Task directions:
Can you quote the records word for word, beginning with the line containing "Select the Server connection step" and continuing through the line containing "click(x=364, y=462)"?

Data records:
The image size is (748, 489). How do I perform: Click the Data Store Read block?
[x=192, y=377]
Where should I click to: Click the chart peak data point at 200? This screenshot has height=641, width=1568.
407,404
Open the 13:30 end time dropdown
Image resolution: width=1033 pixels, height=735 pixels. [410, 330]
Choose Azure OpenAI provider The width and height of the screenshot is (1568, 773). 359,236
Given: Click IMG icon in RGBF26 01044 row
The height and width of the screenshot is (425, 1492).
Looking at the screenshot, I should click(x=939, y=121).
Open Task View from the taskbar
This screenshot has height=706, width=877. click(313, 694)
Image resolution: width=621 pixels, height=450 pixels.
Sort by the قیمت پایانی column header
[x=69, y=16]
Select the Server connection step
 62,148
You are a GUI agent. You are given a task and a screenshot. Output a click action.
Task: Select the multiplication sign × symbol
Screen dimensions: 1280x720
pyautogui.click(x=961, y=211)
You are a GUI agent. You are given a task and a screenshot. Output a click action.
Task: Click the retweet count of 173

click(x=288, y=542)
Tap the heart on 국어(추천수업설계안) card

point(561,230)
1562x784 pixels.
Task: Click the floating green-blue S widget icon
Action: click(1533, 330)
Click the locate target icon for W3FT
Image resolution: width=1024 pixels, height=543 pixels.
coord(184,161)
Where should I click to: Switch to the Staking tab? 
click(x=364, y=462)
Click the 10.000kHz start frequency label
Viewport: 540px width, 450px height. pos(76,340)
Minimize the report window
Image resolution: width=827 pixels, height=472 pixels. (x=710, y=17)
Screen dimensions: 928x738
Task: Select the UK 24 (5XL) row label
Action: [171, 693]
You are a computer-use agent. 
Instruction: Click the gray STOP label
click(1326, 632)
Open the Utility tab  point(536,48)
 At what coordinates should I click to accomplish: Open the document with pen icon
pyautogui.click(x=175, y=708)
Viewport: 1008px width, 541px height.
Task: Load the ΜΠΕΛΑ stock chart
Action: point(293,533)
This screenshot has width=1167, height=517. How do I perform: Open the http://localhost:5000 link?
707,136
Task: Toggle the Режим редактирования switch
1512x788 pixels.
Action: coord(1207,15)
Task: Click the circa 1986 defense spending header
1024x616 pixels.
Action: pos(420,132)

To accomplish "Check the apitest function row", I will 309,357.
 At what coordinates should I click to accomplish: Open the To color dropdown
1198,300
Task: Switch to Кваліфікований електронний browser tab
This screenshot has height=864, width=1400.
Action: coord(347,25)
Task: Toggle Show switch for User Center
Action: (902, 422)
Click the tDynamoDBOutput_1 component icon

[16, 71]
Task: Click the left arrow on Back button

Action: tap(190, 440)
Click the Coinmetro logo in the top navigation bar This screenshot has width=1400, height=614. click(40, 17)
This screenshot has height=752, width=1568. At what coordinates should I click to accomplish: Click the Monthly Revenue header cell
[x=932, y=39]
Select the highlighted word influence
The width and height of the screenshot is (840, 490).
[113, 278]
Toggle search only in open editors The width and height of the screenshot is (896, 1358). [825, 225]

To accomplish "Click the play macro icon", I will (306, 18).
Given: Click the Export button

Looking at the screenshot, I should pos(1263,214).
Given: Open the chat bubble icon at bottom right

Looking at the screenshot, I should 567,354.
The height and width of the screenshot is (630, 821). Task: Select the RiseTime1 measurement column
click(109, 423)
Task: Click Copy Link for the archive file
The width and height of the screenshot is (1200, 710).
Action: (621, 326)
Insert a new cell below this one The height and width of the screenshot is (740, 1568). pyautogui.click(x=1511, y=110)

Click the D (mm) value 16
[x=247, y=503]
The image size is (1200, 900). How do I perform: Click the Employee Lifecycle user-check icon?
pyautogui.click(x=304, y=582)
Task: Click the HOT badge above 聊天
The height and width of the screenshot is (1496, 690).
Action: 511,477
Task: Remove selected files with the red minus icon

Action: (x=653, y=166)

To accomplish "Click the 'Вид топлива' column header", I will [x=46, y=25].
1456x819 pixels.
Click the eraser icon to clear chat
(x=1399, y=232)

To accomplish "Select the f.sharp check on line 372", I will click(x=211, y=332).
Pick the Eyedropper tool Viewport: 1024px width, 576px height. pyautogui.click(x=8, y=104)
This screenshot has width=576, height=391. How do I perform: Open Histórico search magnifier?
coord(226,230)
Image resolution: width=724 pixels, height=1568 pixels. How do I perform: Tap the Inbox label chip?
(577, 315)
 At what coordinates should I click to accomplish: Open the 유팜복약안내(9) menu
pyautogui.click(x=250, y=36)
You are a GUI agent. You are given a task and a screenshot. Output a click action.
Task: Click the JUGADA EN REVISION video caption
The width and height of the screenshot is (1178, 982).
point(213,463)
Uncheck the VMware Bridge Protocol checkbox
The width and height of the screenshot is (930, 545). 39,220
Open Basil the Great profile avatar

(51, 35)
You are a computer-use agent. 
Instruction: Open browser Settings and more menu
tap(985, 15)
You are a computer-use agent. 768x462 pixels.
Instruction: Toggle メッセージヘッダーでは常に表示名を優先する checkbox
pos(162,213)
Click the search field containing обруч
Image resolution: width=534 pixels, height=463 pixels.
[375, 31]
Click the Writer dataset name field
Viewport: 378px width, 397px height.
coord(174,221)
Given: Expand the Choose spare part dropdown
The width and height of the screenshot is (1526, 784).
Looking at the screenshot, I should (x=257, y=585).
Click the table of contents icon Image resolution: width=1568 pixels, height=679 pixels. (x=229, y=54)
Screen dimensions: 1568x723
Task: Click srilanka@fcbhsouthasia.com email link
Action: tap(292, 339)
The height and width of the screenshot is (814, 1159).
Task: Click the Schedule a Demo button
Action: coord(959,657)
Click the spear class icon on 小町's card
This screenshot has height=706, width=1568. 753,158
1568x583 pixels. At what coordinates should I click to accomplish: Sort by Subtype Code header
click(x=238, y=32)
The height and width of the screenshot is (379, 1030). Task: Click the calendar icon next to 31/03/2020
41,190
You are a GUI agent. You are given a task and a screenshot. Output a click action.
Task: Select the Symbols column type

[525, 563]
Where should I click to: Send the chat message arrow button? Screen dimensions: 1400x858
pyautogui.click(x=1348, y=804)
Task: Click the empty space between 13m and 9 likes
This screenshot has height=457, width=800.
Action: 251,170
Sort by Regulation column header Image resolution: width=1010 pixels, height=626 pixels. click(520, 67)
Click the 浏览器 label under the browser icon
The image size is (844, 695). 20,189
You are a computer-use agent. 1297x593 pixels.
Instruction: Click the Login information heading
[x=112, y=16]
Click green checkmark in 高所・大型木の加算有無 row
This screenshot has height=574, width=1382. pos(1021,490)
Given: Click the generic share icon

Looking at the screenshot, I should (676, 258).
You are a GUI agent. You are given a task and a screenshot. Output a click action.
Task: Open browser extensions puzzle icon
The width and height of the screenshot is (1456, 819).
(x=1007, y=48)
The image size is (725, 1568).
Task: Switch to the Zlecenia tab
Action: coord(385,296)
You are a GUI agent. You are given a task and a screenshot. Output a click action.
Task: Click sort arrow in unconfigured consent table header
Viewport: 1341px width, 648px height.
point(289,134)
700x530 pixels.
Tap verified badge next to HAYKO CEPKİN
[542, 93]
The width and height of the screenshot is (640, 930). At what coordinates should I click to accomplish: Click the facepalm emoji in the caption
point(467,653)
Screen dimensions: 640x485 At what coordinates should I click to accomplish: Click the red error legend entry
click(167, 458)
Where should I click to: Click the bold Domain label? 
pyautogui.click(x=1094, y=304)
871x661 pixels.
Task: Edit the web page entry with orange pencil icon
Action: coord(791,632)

Correct result:
Select the Server connection step
 62,148
You are a GUI agent. You are given a task and a screenshot. Output a click action.
Task: Select the multiplication sign × symbol
Screen dimensions: 1280x720
pyautogui.click(x=961, y=211)
You are a GUI agent. You are given a task and a screenshot. Output a click action.
Task: Click the retweet count of 173

click(x=288, y=542)
Tap the heart on 국어(추천수업설계안) card

point(561,230)
1562x784 pixels.
Task: Click the floating green-blue S widget icon
Action: click(1533, 330)
Click the locate target icon for W3FT
Image resolution: width=1024 pixels, height=543 pixels.
coord(184,161)
Where should I click to: Switch to the Staking tab? 
click(x=364, y=462)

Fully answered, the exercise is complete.